Item coordinate data
☆ ☆ ☆

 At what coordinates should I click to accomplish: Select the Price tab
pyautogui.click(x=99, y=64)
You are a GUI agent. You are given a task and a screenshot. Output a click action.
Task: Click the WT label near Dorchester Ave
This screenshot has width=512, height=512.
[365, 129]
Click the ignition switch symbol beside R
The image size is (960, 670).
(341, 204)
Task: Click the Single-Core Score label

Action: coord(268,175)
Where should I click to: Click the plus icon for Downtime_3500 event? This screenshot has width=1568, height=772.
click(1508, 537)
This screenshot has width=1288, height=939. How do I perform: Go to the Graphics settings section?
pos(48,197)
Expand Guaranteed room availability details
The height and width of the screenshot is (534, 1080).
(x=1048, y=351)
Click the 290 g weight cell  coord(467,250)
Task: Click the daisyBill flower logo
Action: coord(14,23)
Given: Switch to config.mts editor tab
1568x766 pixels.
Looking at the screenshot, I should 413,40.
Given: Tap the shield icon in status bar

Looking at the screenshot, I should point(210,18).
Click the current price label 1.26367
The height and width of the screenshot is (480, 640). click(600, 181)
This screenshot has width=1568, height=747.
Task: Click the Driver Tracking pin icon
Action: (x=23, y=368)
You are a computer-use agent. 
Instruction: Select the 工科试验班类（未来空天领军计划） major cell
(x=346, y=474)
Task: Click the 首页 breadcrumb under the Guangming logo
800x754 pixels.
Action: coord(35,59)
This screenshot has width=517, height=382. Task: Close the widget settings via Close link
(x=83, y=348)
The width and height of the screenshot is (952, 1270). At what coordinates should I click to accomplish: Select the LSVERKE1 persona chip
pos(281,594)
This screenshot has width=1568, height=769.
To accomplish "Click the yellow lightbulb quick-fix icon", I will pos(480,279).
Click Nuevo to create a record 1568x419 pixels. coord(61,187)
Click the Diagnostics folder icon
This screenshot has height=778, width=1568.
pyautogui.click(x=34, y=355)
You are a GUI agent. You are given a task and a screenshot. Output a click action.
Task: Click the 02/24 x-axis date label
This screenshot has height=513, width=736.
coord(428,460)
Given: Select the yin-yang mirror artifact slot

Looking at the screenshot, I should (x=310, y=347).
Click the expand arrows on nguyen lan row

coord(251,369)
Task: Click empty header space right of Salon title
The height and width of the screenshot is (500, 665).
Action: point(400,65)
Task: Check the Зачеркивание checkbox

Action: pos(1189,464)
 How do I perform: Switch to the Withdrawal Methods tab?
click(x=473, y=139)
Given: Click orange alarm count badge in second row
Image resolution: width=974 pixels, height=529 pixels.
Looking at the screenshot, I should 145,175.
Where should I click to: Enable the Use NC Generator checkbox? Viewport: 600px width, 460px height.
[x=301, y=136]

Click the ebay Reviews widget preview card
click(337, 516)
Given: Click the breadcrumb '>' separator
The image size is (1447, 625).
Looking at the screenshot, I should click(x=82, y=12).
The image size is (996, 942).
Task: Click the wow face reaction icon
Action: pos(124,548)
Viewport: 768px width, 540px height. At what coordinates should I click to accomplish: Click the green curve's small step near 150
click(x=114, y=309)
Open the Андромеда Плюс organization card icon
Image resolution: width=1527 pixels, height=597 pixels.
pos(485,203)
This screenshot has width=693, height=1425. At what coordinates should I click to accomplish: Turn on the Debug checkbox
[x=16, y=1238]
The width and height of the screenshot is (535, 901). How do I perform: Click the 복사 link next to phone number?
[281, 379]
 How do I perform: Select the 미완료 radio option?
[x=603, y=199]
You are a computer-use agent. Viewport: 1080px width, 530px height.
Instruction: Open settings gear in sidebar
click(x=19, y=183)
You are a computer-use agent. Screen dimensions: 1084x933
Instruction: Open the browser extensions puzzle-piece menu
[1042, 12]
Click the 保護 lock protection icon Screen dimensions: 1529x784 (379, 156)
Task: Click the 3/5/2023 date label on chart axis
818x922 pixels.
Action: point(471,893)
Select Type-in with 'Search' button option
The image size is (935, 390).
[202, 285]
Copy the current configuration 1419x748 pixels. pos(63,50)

☆ ☆ ☆

Copy out the whole listing above character for character, keeping every line as it appears.

● Response to the task:
 At what coordinates should I click to accomplish: Select the Price tab
pyautogui.click(x=99, y=64)
You are a GUI agent. You are given a task and a screenshot. Output a click action.
Task: Click the WT label near Dorchester Ave
This screenshot has width=512, height=512.
[365, 129]
Click the ignition switch symbol beside R
The image size is (960, 670).
(341, 204)
Task: Click the Single-Core Score label

Action: coord(268,175)
Where should I click to: Click the plus icon for Downtime_3500 event? This screenshot has width=1568, height=772.
click(1508, 537)
This screenshot has width=1288, height=939. How do I perform: Go to the Graphics settings section?
pos(48,197)
Expand Guaranteed room availability details
The height and width of the screenshot is (534, 1080).
(x=1048, y=351)
Click the 290 g weight cell  coord(467,250)
Task: Click the daisyBill flower logo
Action: coord(14,23)
Given: Switch to config.mts editor tab
1568x766 pixels.
Looking at the screenshot, I should 413,40.
Given: Tap the shield icon in status bar

Looking at the screenshot, I should point(210,18).
Click the current price label 1.26367
The height and width of the screenshot is (480, 640). click(600, 181)
This screenshot has width=1568, height=747.
Task: Click the Driver Tracking pin icon
Action: (x=23, y=368)
You are a computer-use agent. 
Instruction: Select the 工科试验班类（未来空天领军计划） major cell
(x=346, y=474)
Task: Click the 首页 breadcrumb under the Guangming logo
800x754 pixels.
Action: coord(35,59)
This screenshot has width=517, height=382. Task: Close the widget settings via Close link
(x=83, y=348)
The width and height of the screenshot is (952, 1270). At what coordinates should I click to accomplish: Select the LSVERKE1 persona chip
pos(281,594)
This screenshot has width=1568, height=769.
To accomplish "Click the yellow lightbulb quick-fix icon", I will pos(480,279).
Click Nuevo to create a record 1568x419 pixels. coord(61,187)
Click the Diagnostics folder icon
This screenshot has height=778, width=1568.
pyautogui.click(x=34, y=355)
You are a GUI agent. You are given a task and a screenshot. Output a click action.
Task: Click the 02/24 x-axis date label
This screenshot has height=513, width=736.
coord(428,460)
Given: Select the yin-yang mirror artifact slot

Looking at the screenshot, I should (x=310, y=347).
Click the expand arrows on nguyen lan row

coord(251,369)
Task: Click empty header space right of Salon title
The height and width of the screenshot is (500, 665).
Action: point(400,65)
Task: Check the Зачеркивание checkbox

Action: pos(1189,464)
 How do I perform: Switch to the Withdrawal Methods tab?
click(x=473, y=139)
Given: Click orange alarm count badge in second row
Image resolution: width=974 pixels, height=529 pixels.
Looking at the screenshot, I should 145,175.
Where should I click to: Enable the Use NC Generator checkbox? Viewport: 600px width, 460px height.
[x=301, y=136]

Click the ebay Reviews widget preview card
click(337, 516)
Given: Click the breadcrumb '>' separator
The image size is (1447, 625).
Looking at the screenshot, I should click(x=82, y=12).
The image size is (996, 942).
Task: Click the wow face reaction icon
Action: pos(124,548)
Viewport: 768px width, 540px height. At what coordinates should I click to accomplish: Click the green curve's small step near 150
click(x=114, y=309)
Open the Андромеда Плюс organization card icon
Image resolution: width=1527 pixels, height=597 pixels.
pos(485,203)
This screenshot has width=693, height=1425. At what coordinates should I click to accomplish: Turn on the Debug checkbox
[x=16, y=1238]
The width and height of the screenshot is (535, 901). How do I perform: Click the 복사 link next to phone number?
[281, 379]
 How do I perform: Select the 미완료 radio option?
[x=603, y=199]
You are a computer-use agent. Viewport: 1080px width, 530px height.
Instruction: Open settings gear in sidebar
click(x=19, y=183)
You are a computer-use agent. Screen dimensions: 1084x933
Instruction: Open the browser extensions puzzle-piece menu
[1042, 12]
Click the 保護 lock protection icon Screen dimensions: 1529x784 (379, 156)
Task: Click the 3/5/2023 date label on chart axis
818x922 pixels.
Action: point(471,893)
Select Type-in with 'Search' button option
The image size is (935, 390).
[202, 285]
Copy the current configuration 1419x748 pixels. pos(63,50)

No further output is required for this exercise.